The Georgia Bulletin

Sun, Sep 7, 2008


What I Have Seen and Heard - Archbishop Gregory's Weekly Column

Print Issue: January 24, 1991

27 Anxious Families Find Comfort From St. Philip's

By Gretchen Keiser

Twenty-seven families in St. Philip Benizi parish in Jonesboro, including two of the parish deacons, have sons, husbands or other relatives in the Persian Gulf.

Parish activities director, Mrs. Helen Rickman, says the time since August has been “the worst thing I’ve seen this parish have to go through” including the stress placed on many Eastern Airlines families who also live in the parish.

Prayer services led by deacons in the parish, a continuously maintained list of those in the parish who have family members serving, prayer for them by name at Mass, now a daily rosary for peace and telephone contacts are among the activities she has initiated to try and support the families.

On Jan. 17 as the first 24 hours of fighting unfolded, she said that the families she was in contact with were under great stress, but hopeful that the initiation of combat would resolve the conflict. Before the combat started, sentiments about war were not uniform in the parish, she said. A petition was sent to Sen. Sam Nunn (D-Ga.) “with hundreds of names on it” supporting efforts to come to a peaceful solution to the crisis instead.
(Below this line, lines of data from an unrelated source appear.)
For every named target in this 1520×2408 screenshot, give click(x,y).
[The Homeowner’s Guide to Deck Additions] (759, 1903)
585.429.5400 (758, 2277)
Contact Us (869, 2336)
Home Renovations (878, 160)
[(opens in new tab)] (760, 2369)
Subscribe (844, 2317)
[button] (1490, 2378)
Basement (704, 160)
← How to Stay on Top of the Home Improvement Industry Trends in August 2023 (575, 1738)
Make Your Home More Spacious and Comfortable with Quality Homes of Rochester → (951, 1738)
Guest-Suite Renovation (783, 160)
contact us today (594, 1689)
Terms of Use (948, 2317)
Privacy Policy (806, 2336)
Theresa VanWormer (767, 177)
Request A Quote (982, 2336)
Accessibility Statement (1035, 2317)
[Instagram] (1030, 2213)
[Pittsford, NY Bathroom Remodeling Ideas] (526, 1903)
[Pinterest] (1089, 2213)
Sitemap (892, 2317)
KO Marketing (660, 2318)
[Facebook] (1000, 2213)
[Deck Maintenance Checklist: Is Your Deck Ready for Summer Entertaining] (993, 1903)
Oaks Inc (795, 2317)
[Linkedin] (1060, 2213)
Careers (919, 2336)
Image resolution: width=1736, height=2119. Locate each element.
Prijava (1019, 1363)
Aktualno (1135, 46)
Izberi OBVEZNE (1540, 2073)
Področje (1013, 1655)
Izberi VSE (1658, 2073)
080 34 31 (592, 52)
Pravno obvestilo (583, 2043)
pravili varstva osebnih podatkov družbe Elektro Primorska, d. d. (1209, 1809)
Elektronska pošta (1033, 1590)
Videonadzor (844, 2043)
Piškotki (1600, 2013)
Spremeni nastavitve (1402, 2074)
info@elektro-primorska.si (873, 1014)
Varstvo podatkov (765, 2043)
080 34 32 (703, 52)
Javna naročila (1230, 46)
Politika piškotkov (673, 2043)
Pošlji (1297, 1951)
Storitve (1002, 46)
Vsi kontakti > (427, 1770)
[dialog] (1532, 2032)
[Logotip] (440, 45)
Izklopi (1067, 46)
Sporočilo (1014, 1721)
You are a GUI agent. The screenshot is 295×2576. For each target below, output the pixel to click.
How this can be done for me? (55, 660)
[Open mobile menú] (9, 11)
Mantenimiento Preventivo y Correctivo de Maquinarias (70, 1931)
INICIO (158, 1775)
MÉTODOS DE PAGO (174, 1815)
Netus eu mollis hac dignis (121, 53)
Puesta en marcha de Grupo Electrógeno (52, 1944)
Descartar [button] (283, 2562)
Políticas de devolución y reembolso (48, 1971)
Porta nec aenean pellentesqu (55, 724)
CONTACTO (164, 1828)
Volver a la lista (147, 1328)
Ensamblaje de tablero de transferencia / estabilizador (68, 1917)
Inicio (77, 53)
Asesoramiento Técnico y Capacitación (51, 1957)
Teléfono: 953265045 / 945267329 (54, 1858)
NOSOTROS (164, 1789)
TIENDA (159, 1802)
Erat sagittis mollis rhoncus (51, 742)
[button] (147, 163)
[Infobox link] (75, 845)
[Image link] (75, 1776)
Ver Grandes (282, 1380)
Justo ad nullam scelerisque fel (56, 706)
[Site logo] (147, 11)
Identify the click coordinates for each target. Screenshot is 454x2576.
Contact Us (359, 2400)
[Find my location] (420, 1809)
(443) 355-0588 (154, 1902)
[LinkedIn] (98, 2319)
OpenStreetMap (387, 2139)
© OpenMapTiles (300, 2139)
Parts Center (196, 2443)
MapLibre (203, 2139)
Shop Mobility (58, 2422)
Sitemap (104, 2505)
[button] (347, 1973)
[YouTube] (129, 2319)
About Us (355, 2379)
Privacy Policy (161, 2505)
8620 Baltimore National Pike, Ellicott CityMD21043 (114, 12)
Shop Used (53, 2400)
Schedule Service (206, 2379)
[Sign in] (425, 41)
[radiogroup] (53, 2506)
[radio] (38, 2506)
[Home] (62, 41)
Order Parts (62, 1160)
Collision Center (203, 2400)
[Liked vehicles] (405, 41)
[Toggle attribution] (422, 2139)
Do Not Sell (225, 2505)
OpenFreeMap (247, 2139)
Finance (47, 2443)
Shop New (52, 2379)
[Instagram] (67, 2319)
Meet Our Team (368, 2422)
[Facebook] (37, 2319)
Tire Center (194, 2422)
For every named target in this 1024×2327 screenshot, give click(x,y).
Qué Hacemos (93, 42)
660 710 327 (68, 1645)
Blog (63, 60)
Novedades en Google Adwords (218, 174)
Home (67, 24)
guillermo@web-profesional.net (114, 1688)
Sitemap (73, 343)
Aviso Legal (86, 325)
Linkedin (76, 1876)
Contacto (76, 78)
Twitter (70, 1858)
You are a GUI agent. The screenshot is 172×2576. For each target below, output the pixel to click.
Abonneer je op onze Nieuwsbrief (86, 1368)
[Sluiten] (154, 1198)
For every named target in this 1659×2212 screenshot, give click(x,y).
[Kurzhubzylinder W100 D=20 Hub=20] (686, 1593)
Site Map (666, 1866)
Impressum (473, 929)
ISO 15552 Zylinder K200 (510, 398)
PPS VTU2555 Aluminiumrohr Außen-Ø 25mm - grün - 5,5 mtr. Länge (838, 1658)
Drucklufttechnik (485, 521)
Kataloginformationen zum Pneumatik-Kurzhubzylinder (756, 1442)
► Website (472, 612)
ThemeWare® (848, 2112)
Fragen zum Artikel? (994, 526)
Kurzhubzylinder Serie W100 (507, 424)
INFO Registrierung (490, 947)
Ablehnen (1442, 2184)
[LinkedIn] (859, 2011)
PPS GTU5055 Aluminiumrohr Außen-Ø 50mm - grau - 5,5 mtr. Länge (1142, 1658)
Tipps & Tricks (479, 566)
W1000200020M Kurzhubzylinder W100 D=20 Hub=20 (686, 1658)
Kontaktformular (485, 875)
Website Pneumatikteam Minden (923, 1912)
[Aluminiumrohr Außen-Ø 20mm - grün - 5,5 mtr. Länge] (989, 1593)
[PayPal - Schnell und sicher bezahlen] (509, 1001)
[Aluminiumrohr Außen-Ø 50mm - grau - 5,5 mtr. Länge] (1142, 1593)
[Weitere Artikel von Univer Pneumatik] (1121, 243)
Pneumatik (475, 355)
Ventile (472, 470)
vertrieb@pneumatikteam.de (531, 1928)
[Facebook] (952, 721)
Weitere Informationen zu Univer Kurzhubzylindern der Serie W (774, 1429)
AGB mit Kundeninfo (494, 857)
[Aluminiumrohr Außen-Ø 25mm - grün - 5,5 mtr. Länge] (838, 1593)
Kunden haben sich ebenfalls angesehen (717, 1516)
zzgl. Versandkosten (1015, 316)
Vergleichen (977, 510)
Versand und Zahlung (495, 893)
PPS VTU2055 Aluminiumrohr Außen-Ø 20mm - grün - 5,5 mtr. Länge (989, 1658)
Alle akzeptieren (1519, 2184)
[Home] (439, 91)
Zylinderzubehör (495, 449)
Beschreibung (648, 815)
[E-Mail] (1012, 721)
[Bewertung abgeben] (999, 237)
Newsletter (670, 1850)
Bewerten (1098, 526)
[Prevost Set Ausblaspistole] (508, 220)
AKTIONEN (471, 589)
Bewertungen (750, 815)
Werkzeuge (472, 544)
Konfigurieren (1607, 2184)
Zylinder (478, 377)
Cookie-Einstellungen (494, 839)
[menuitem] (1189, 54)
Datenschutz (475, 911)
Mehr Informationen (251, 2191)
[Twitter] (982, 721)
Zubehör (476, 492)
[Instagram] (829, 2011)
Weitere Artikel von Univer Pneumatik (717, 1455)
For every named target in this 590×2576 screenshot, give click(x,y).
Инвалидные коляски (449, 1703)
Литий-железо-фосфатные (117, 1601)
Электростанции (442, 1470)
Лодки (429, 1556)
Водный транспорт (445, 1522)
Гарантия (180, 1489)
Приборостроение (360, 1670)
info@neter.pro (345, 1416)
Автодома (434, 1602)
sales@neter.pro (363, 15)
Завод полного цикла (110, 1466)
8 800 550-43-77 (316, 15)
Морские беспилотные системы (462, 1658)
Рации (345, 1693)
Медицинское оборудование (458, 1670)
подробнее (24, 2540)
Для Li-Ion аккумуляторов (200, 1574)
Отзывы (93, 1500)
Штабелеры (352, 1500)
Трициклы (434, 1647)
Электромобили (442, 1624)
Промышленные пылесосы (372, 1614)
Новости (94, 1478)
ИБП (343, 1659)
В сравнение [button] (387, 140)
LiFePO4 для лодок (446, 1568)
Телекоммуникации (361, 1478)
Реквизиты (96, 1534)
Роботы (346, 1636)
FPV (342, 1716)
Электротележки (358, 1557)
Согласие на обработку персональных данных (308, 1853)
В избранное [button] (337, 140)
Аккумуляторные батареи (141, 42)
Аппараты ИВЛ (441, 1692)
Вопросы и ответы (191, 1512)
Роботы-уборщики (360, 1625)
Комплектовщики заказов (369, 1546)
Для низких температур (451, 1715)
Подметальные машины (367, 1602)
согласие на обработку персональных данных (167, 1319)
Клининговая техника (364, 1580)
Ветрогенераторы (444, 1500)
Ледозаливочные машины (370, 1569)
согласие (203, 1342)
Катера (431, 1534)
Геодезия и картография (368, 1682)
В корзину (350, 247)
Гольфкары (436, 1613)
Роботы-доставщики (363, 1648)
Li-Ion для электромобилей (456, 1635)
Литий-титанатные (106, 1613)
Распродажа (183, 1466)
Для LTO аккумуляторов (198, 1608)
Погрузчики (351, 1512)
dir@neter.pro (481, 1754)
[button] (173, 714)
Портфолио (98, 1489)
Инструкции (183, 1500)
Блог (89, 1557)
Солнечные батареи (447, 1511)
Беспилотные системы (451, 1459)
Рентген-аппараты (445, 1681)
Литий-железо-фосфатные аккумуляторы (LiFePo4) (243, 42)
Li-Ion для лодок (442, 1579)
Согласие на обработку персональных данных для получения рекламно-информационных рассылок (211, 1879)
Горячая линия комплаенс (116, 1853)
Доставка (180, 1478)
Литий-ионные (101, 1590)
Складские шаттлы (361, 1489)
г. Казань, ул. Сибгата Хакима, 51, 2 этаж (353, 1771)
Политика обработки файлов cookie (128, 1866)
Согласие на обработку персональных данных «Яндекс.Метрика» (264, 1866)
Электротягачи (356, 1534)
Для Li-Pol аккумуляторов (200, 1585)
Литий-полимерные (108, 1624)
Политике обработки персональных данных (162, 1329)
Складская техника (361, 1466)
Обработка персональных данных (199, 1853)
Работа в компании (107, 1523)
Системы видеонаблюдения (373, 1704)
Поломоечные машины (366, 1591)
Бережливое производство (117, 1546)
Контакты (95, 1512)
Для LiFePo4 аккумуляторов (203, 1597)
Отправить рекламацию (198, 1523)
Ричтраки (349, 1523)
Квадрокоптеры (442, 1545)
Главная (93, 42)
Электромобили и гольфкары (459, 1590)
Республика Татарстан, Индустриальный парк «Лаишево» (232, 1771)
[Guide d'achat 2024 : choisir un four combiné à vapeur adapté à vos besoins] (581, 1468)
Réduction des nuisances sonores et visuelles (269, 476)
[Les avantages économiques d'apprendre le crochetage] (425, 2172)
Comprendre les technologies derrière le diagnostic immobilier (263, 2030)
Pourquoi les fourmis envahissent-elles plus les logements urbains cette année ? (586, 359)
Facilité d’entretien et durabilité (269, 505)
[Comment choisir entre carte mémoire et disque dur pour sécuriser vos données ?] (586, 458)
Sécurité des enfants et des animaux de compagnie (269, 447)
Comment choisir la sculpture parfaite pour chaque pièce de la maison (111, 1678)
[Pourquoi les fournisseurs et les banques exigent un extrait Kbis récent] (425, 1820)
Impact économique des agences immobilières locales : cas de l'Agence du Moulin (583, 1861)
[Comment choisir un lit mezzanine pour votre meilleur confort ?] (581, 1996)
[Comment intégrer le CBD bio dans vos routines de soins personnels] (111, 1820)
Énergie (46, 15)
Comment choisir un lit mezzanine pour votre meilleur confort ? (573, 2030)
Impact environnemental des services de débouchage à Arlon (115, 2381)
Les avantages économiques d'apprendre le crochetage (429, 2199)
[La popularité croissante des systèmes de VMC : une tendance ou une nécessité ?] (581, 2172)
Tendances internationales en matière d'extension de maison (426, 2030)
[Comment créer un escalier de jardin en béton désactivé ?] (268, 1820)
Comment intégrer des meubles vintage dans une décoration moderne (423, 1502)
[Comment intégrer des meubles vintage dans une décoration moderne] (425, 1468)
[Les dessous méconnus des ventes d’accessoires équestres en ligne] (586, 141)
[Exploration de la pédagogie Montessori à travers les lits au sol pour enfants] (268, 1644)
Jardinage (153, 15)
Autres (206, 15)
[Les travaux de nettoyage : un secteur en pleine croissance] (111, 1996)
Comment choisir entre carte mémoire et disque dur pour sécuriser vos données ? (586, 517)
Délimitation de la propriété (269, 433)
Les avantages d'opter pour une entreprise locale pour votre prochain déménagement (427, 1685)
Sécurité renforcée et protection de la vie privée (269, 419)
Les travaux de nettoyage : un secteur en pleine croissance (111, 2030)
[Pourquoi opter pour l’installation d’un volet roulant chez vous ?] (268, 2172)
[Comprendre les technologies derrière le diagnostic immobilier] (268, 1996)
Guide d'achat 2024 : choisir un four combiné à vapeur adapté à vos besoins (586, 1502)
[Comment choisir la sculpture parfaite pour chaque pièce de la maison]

When fighting began the sense was, however, that “the decision has been made. We have to support the President,” she said.

Bridget Cahill, whose 25-year-old son, Fred, is in the U.S. Marine Corps, said, “I’m apprehensive and I’m worn out” but added, “I know he’s in God’s hands and I know he’s going to be okay.” Her married son, who is based at Camp Lejuene, N.C., has been “anxious to get it over with and come home.” He is on a ship and assigned to maintain helicopters and is hopefully far back from the area under fire.

The prayer services with other parish families who also have sons and husbands in the area help, Mrs. Cahill said, although she added, “it brings out all my emotions, when you see everyone else and realize they’re in the same boat.”

Asked about the concern of the U.S. bishops that the economic embargo and peaceful pressure on Iraq had not been given enough time to work, Mrs. Cahill said, “My feeling is that they should have done what they did – go on in. I think they waited long enough.”

“Prayer, that’s what’s pulling us through,” said Mrs. John Ham of the parish, who has a son and a son-in-law in the military, both assigned to the war zone. She said her strain was lifted after the deadline of Jan. 15. “I had been depressed and crying, so worried, until the 15th,” she said. Her feeling changed dramatically. “I just knew it was going to be okay,” a confidence that has lasted. “We know the Lord is looking out for them.”

Saying she and her husband are retired people, Mrs. Ham also knew of the bishops’ position on the fighting before it began. “I don’t agree,” she said. “I think this is something we had to do. I hate to see those demonstrators. This is a madman. We have to make the world safe for our children and grandchildren.”

Her son’s children, three and four years old, are too small to understand what is happening, she said.

Even adults have their difficulties. “We’re watching a war,” she said of the television coverage. “It boggles the mind.”